In his book Mere Christianity, C. S. Lewis gave an analogy for speculation when he was dealing with how Christ's death saves us. He said that exactly how it works is like a physicists model of the atom. While the model helps us understand the atom and gives us picture to go with, no physicist would claim that the model is exactly what the atom looks like. The reality of the atom is in the mathematical formula, but that does not help us visualize it. So it is true with models of Christ's saving death. I would venture to say that such a principle applies to all forms of speculation.
Doctrine, on the other hand, is the formula. It represents something that is real, even if it makes no sense. Jesus' death saves me from my sins. That is irrefutable in the Bible; that is the truth; that is what happens. This tells me nothing about how exactly it works, just that it does. A formula tells us what happens, not what it looks like, nor even exactly how it happens. Just that it does. That is doctrine.
Here is where things become a problem: often people (theologians are particularly guilty of this) confuse speculation with doctrine. They think that their model is absolute truth and everyone else's is wrong. What they fail to see is that their position is no more provable than their opponents. And so we get into huge debates about things that we really do not understand.

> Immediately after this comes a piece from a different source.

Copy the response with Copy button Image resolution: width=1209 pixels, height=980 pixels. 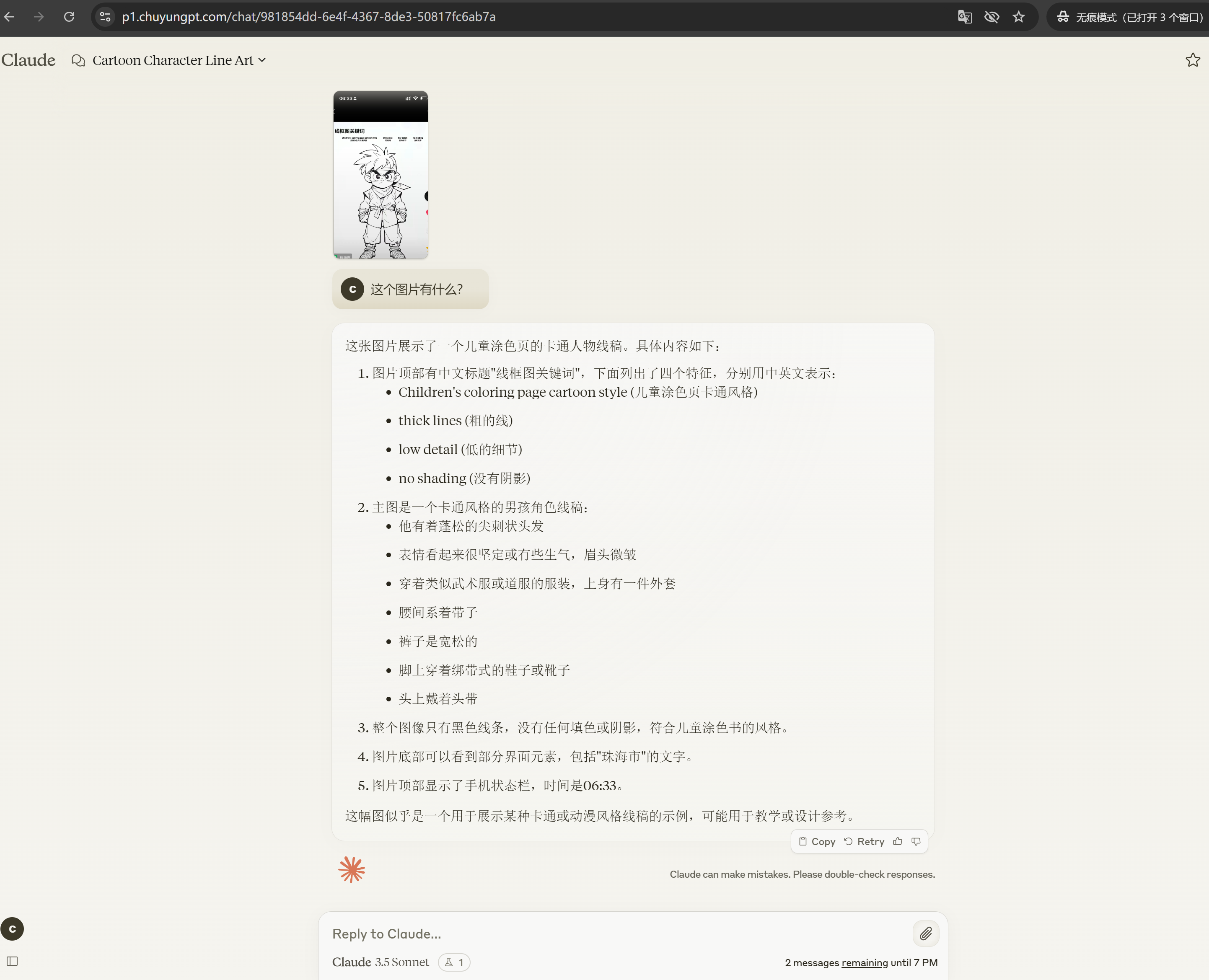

Let me give you an example of this: for over a century in the early Christian church, there was a huge debate of the nature of the Trinity. No one was really denying that there was a Trinity; instead people were debating how the persons of the Trinity related to each other. Some said that God was only one conscious, but three manifestations of it. Others said that God created God. Others proposed three individual entities that were God.
Who was right? God (literally) only knows. Why? Because this is all speculation. The Bible is clear that God is one and yet made up of three persons: Father, Son, and Holy Spirit. But that is where the Bible stops. The Bible does not explain exactly how the Trinity works or exactly how they relate to each other. In all likelihood, the true answer is something completely beyond our comprehension. Truth be told, it does not really matter exactly how the Trinity works. If it did, God would have bothered to make that point very clear. But he did not, so we must assume that such knowledge is a) beyond our understanding and b) not dreadfully important to our salvation.

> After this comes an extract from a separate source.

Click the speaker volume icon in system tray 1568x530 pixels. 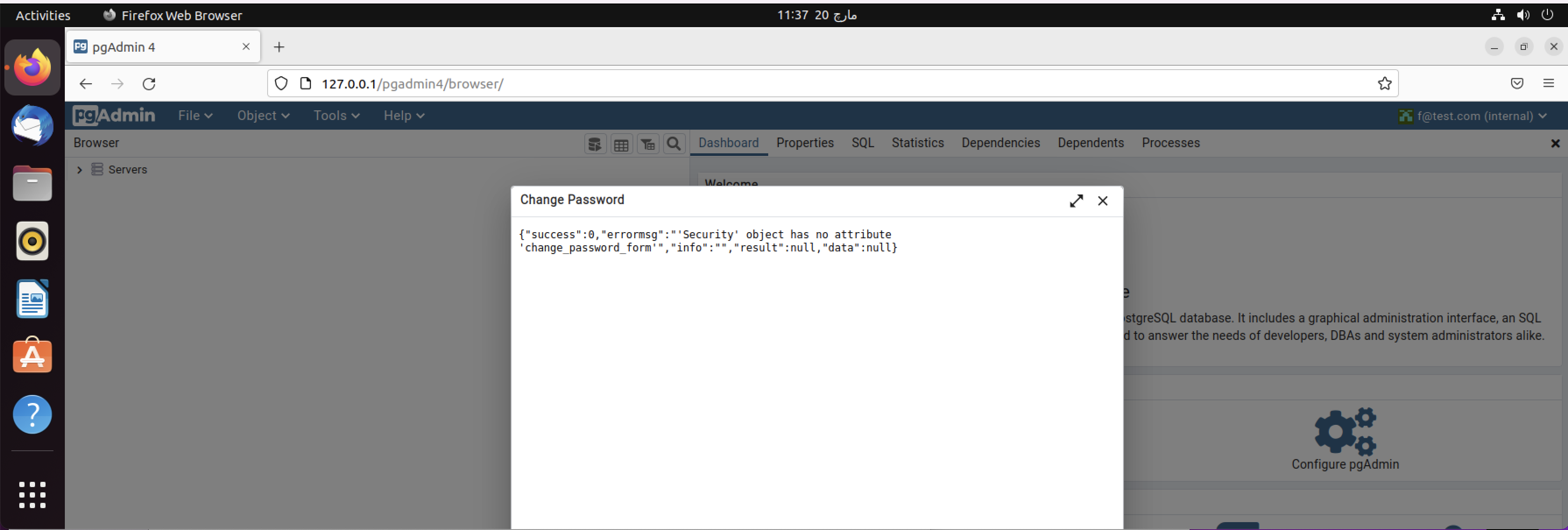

The point here is not to discourage speculation, but to caution it. It is good for us to stretch our minds and imaginations when reaching closer to God. We are designed to want to get to know him more fully. We are meant to draw closer and closer to him. So taking guesses and coming up with pictures that help us understand God more is a good thing, as long as we remember that we are still just guessing.
We must remember the line between speculation and doctrine. When it comes to something that is doctrine, we defend it with all our might. When it comes to speculation, we temper it by knowing that it is simply a guess. Above all, we DO NOT hold speculation as doctrine. We leave each in their respective realms.
We must understand that with speculation, it is not the real thing, nor does it accurately portray the real thing, like the model of the atom does not accurately portray the real atom. Rather it is a device that helps us comprehend the incomprehensible. So we must understand that whatever it is we speculate on, the reality is probably still much different.
I do not know exactly how Christ's death saves me, neither do I know exactly how the Trinity works. I simply know that Christ's death does justify me and that God is three and one at the same time. And yes, I do have speculative models that help me understand how these things work. Yet these are just models and nothing more. I would never hold such an opinion as doctrinal truth.
So, continue pursuing a deeper knowledge of God. But as you do, remember that at times, often even, you will probably be out of your depth. That is okay, as long as you know it.